Aprini sudah 6 kali menjalani tes wawancara kerja, tetapi ia belum dapat terbiasa dengan perasaan cemas untuk menghadapi tes wawancara kerja. Untuk bisa merasa rileks ia merasa harus berinteraksi dengan peserta yang sudah diwawancara, kalau masih merasa cemas ia juga akan berinteraksi dengan temannya yang sudah pernah menjalani tes wawancara sekaligus untuk meminta dukungan dari temannya. Ia mengalami kecemasan untuk hal yang banyak, seperti takut telat, takut berjumpa pewawancara yang jutek, takut barangnya tertinggal, takut ia menjawab dengan kalimat yang berputar-putar. Jadi ia sulit untuk merasa tenang walau telah melakukan interaksi dengan peserta wawancara yang lain.

Dalam tes wawancara Aprini berpendapat ia orang yaang ekstrovert, akan tetapi menurut peneliti Aprini sosok yang introvert saat diwawancara. Hal ini terbukti saat Aprini mengungkapkan kalau sebelumnya seorang pewawancara pernah mengatakan kalu ia orang yang terlalu pendiam. Mungkin Aprini tidak bermaksud demikian, tetapi karena rasa kecemasan yang tinggi, situasi komunikasi antarpribadi mereka menjadi terganggu dan pewawancara menangkap kesan yang salah menurut Aprini.

Dian sebenarnya mempunyai rasa percaya diri untuk menjalani tes wawancara kerja karena menurutnya ia lulusan universitas ternama. Pada awal pemberitahuan juga ia sudah merasa antusias untuk menjalani tes wawancara kerja. Tetapi apabila Aprini memiliki sumberkecemasan dari pikiran yang dibuatnya sendiri, maka Dian merasa sumber kecemasannya pada tahap pra- wawancara karena ia merasa peserta wawancara yang juga mempunyai materi yang bagus dan terlihat lebih mencolok dari dia.
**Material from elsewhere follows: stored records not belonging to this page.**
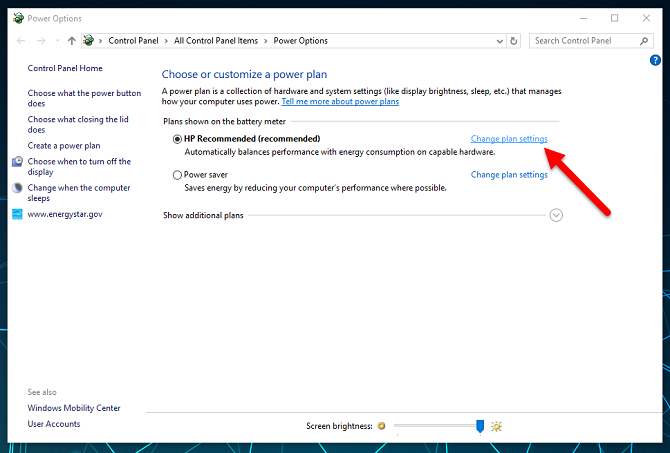Expand Show additional plans section
Screen dimensions: 670x453
coord(557,214)
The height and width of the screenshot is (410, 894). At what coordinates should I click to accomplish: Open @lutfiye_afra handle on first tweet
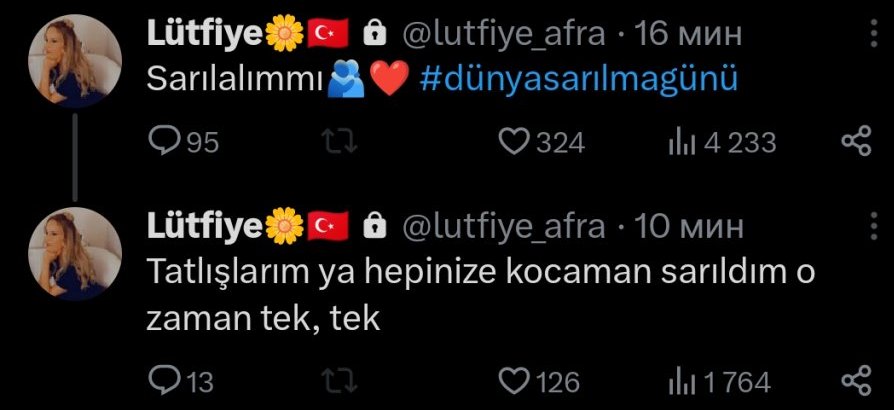[x=504, y=35]
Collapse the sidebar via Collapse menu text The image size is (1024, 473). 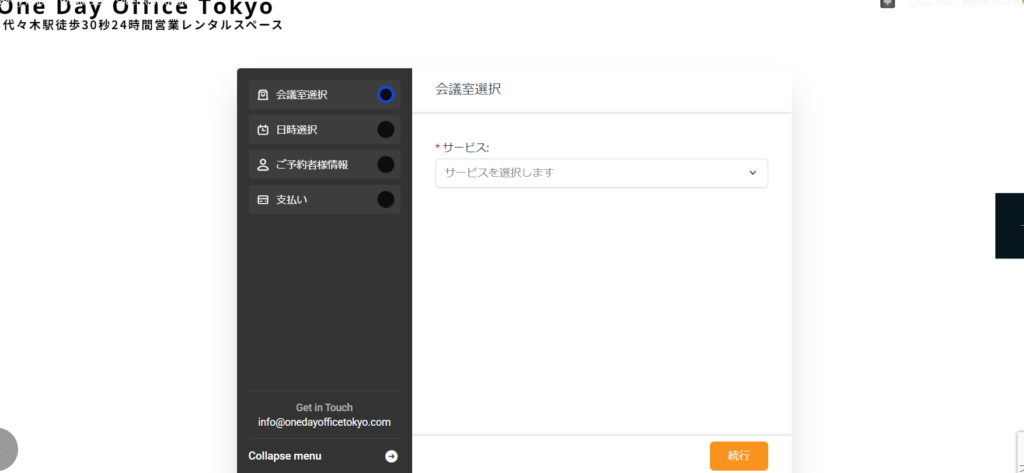[285, 456]
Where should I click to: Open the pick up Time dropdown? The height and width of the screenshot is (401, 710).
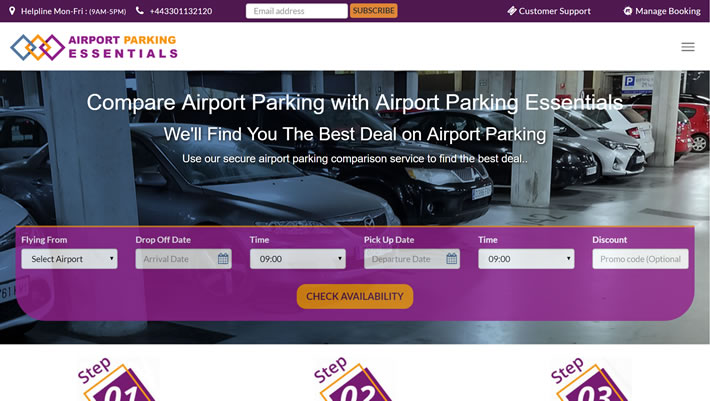(x=526, y=259)
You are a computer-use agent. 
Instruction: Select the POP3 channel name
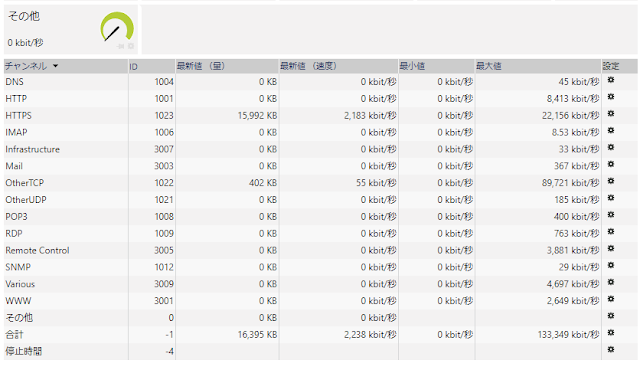[16, 217]
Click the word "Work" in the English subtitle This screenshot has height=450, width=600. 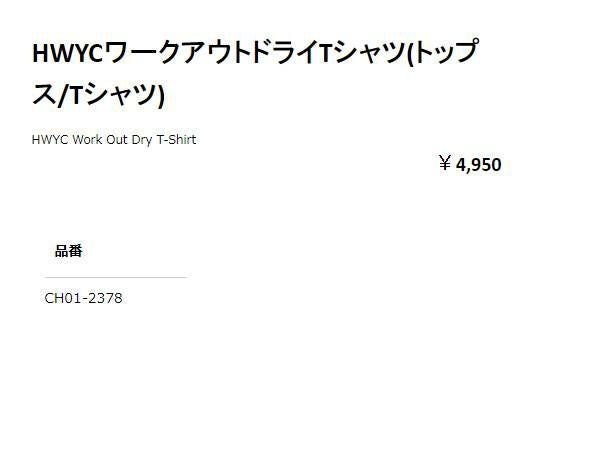(88, 140)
Sebenarnya Dian orang yang ekstrovert, tetapi karena ia melihat orang lain lebih terlihat mencolok ia merasa kurang percaya diri. Inilah yang menjadi masalah Dian, karena itu ia langsung merasa kalau orang lain memiliki kesempatan yang lebih terbuka dari dia, berdasarkan fisik atau ganteng/cantik mereka. Dian takut kalah saing. Jadi ia mulai introvert pada tahap ini dan tidak memulai komunikasi dengan orang lain. Walaupun ia memiliki rasa ketidak pastian dengan bagaimana keadaan wawancara, ia hanya bertanya dan memendamnya didalam hati. Selain itu ia juga mengakui kalau ia pernah menjawab pertanyaan wawancara secara berbelit karena tidak dapat mengontrol kecemasannya, jadi ia merasa dihantui oleh pemikiran seperti itu.